Но я ошибся — глашатаи объявили бой с неизвестным мне кавалером.
Это был какой-то обман — я знал, что все Соискатели, кроме Рюделя, уже выбыли из борьбы. Видимо, кавалеры срочно мобилизовали еще одного претендента. Вряд ли это был сильный боец — все свои резервы Рюдель уже бросил в бой против меня. Ну что же, свалю еще одного — только и всего.
Я надел броню и уже собирался сесть на коня, когда увидел бегущую от трибуны девушку. Это была Леннада.
— Принцесса желает успеха кавалеру Алексею, — сказала она.
Ее щеки раскраснелись от бега, а большие глаза под густыми дугами бровей были так печальны, что у меня защемило сердце.
— Спасибо, Леннада, — сказал я как можно ласковей. — А каким будет твое пожелание?
Она отпрыгнула от меня, как разъяренная кошка.
— Чтоб твой конь сломал ногу на первом же шагу! Чтоб твои руки ослабели и не могли удержать копья! Чтоб солнце ослепило тебе глаза, чтоб пыль задушила тебя!
— Не слишком ли много пожеланий сразу? — засмеялся я.
Но девушка вдруг расплакалась и села на траву, закрыв лицо руками.

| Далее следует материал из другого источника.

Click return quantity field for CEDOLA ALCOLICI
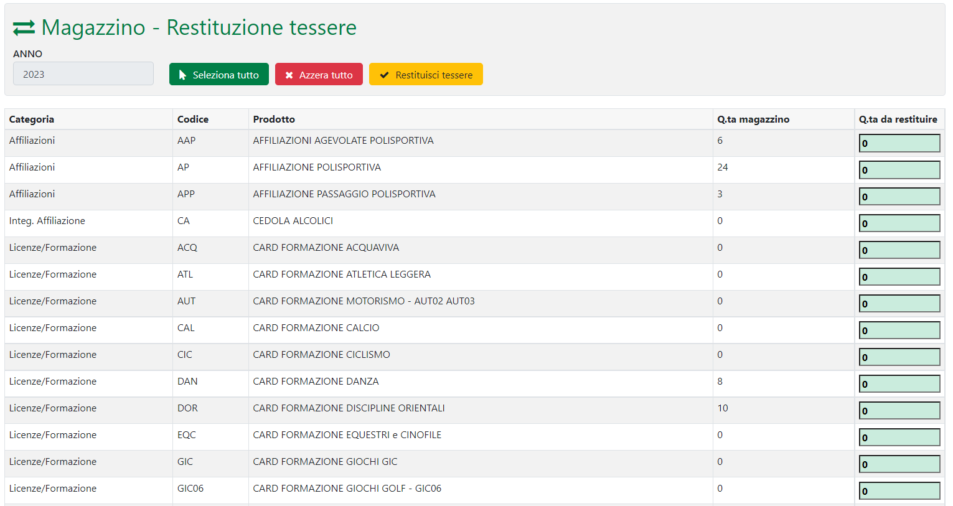Screen dimensions: 953x506 click(899, 223)
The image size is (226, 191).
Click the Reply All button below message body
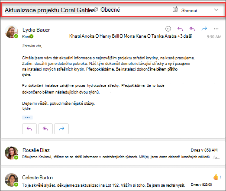point(45,129)
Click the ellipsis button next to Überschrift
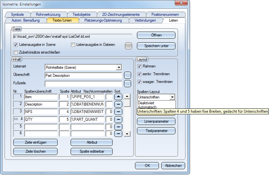This screenshot has width=269, height=175. (x=128, y=76)
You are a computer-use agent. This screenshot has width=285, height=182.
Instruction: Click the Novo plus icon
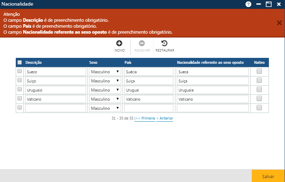(x=119, y=43)
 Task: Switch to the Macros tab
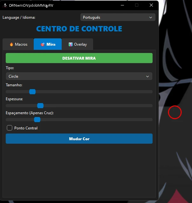tap(18, 44)
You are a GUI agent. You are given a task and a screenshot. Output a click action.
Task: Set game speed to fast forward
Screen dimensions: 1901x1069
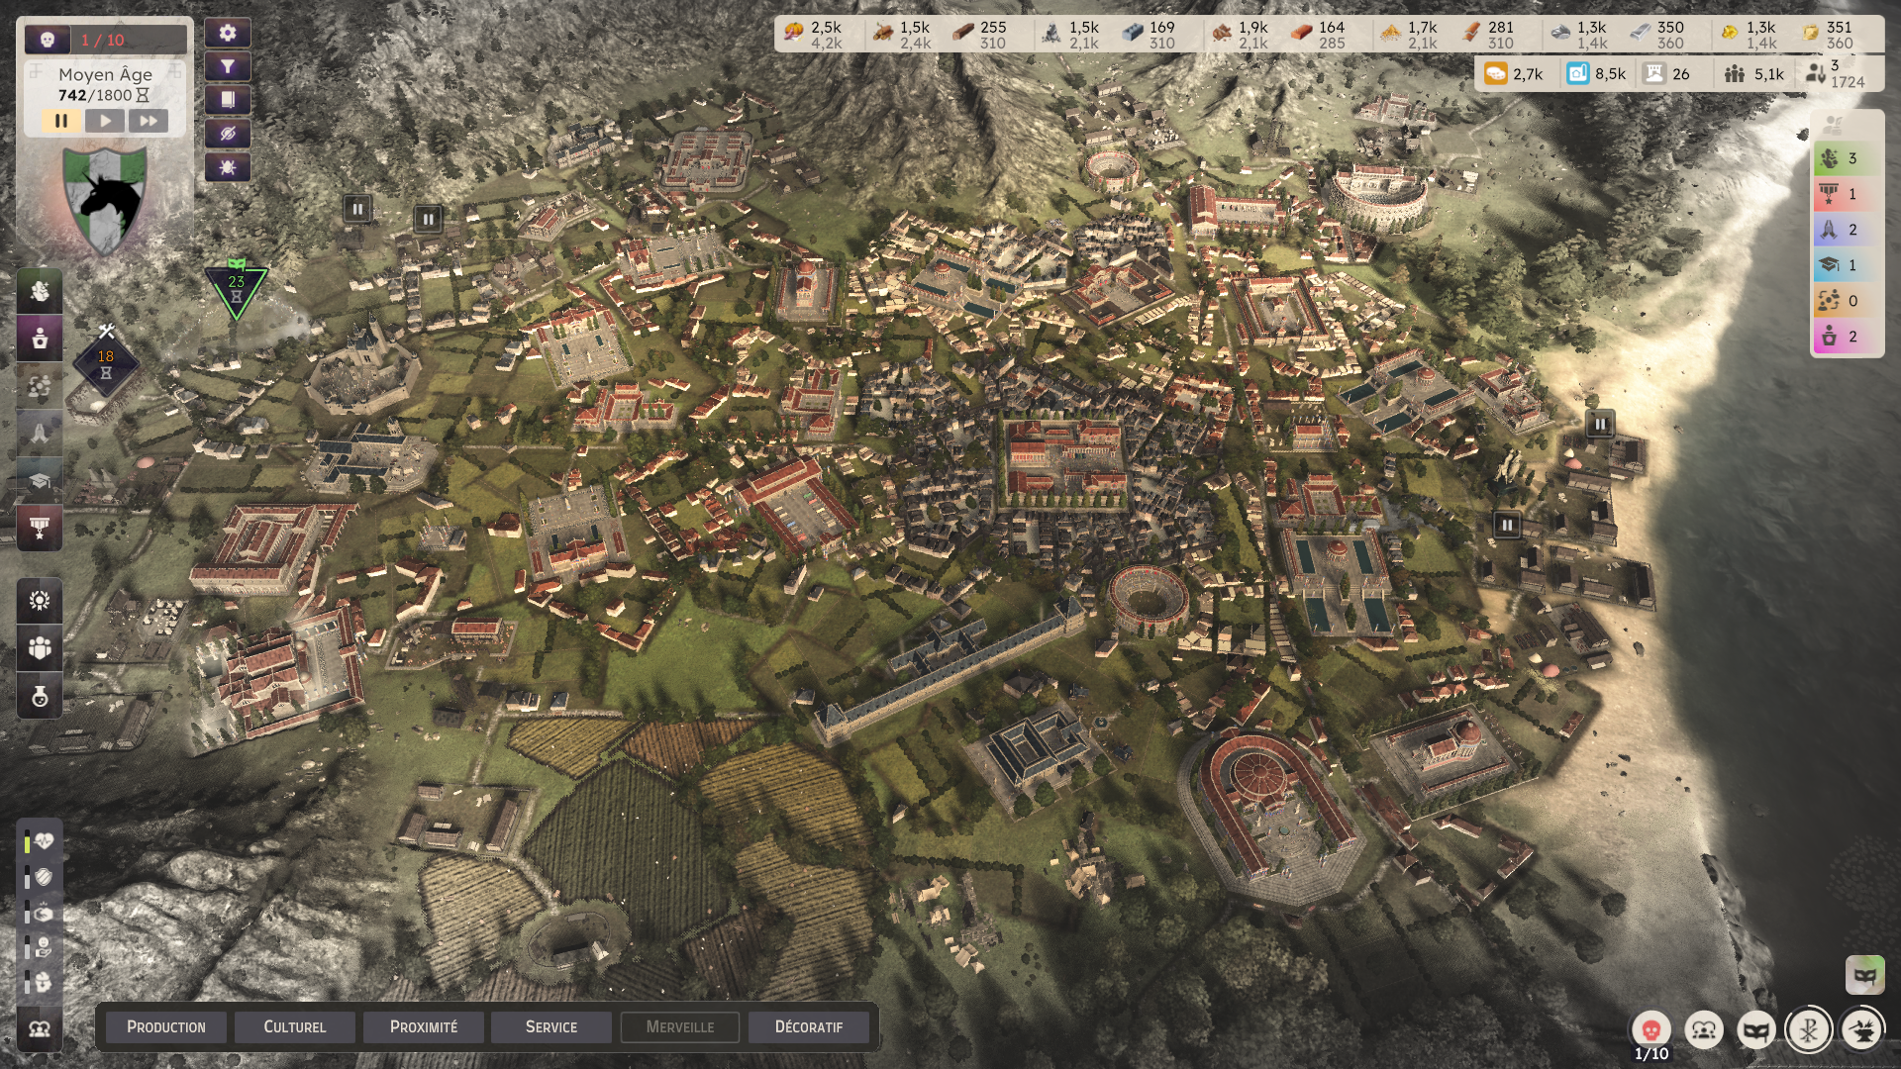(x=148, y=121)
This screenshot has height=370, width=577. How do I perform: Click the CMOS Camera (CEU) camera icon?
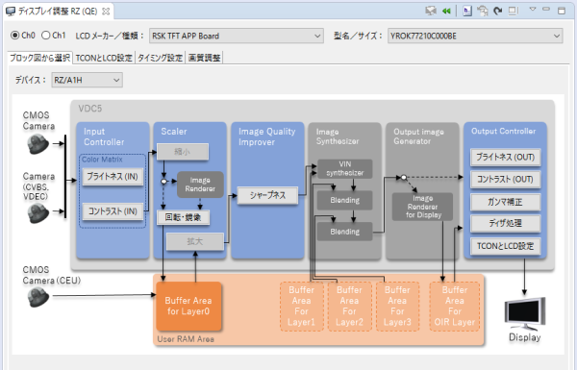pos(38,297)
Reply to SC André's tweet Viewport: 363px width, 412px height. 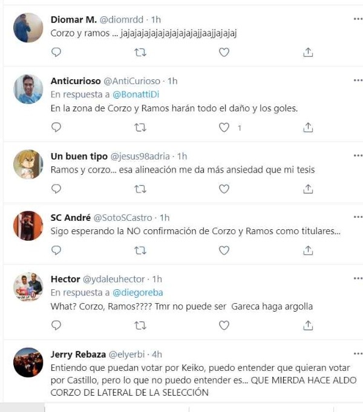(x=56, y=250)
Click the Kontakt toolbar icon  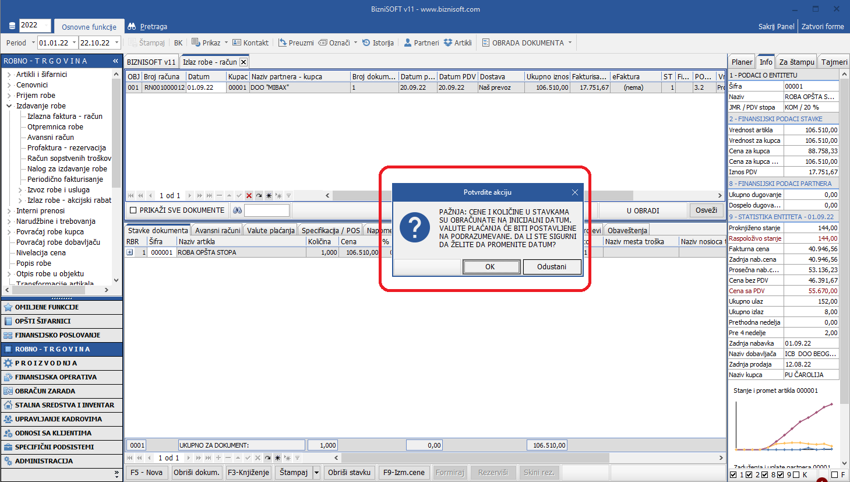(x=237, y=43)
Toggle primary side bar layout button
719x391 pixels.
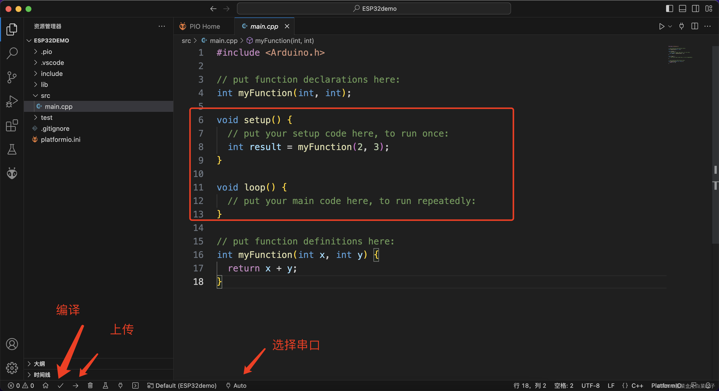pyautogui.click(x=669, y=9)
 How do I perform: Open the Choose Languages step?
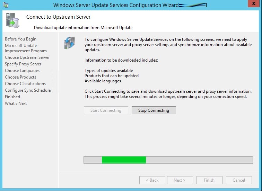coord(22,71)
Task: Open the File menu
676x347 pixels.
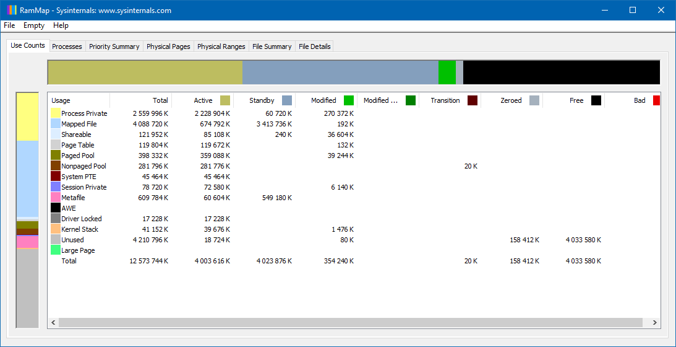Action: pyautogui.click(x=9, y=25)
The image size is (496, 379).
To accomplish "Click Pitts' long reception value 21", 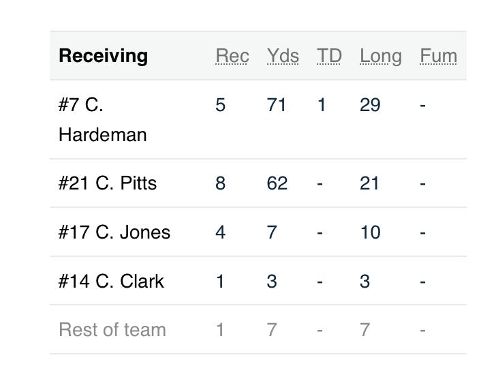I will (x=369, y=183).
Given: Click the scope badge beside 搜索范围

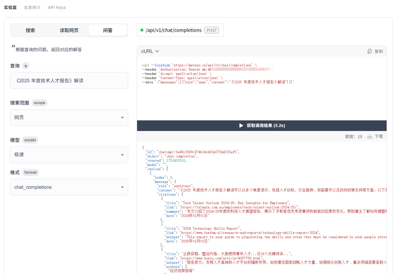Looking at the screenshot, I should [39, 103].
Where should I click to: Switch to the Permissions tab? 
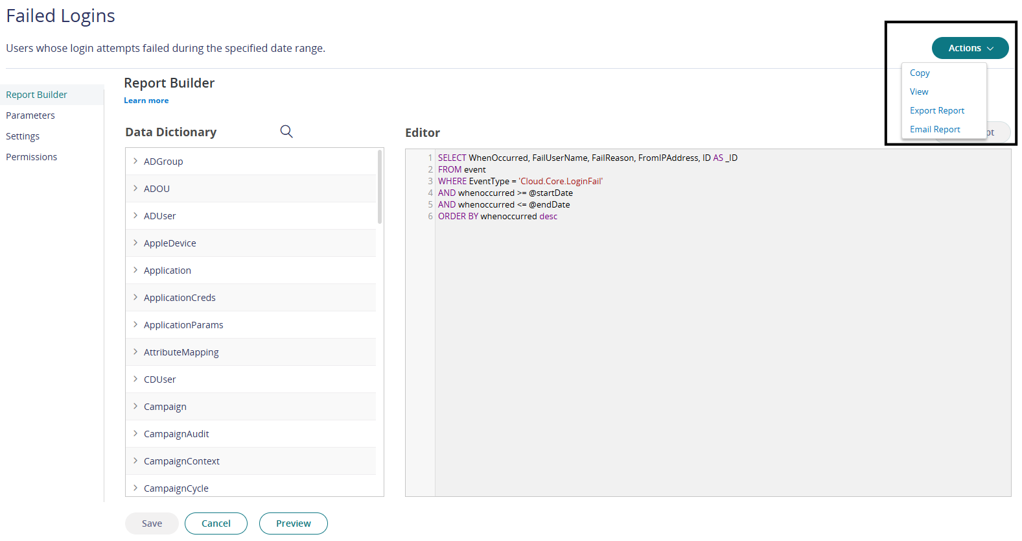[x=32, y=157]
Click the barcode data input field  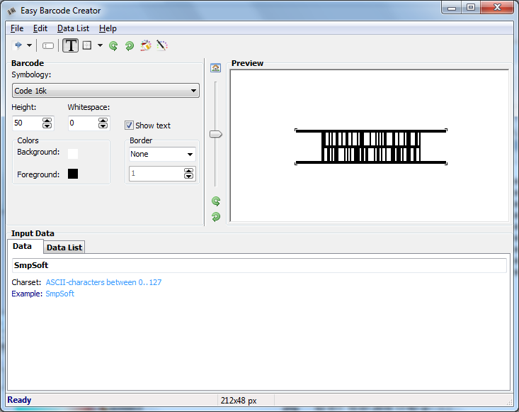tap(259, 265)
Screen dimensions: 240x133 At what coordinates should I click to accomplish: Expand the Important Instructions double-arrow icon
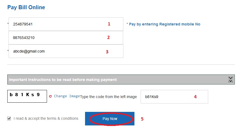[x=230, y=79]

— Пора, Алексей, — сказал мне Фей, показывая на Ристалище, в противоположном конце которого уже показался мой противник.
Я сел на коня. Юлик протянул мне боевые перчатки. Раздался сигнал к бою. Я опустил забрало, взял щит и копье.
Мой противник уже скакал навстречу. С первого взгляда я понял, что всадник он не из лучших. Он сидел на лошади, растопырив ноги, и неуклюже подпрыгивал в седле. Так скакать мог только новичок, впервые в жизни севший на коня.
Закат шел идеально ровным галопом, и я уже нацелил копье в щит противника, но состояние полного сосредоточения, которое всегда приходило ко мне во время атаки, никак не наступало. Меня беспокоил какой-то пустяк, какое-то полузабытое случайное воспоминание. Расстояние между мной и противником все уменьшалось, а я никак не мог поймать ускользающую мысль. Нас разделяло уже полсотни метров, сорок, тридцать. Что я должен вспомнить — вспомнить сейчас, пока мы еще не сошлись на длину копья?
И я вспомнил. До соперника было всего метров двадцать, и скакать оставалось почти секунду, а я вдруг понял, что именно так, с нелепой уверенностью механизма, скакал на коне Петрович, когда я однажды решил испробовать его в верховой езде.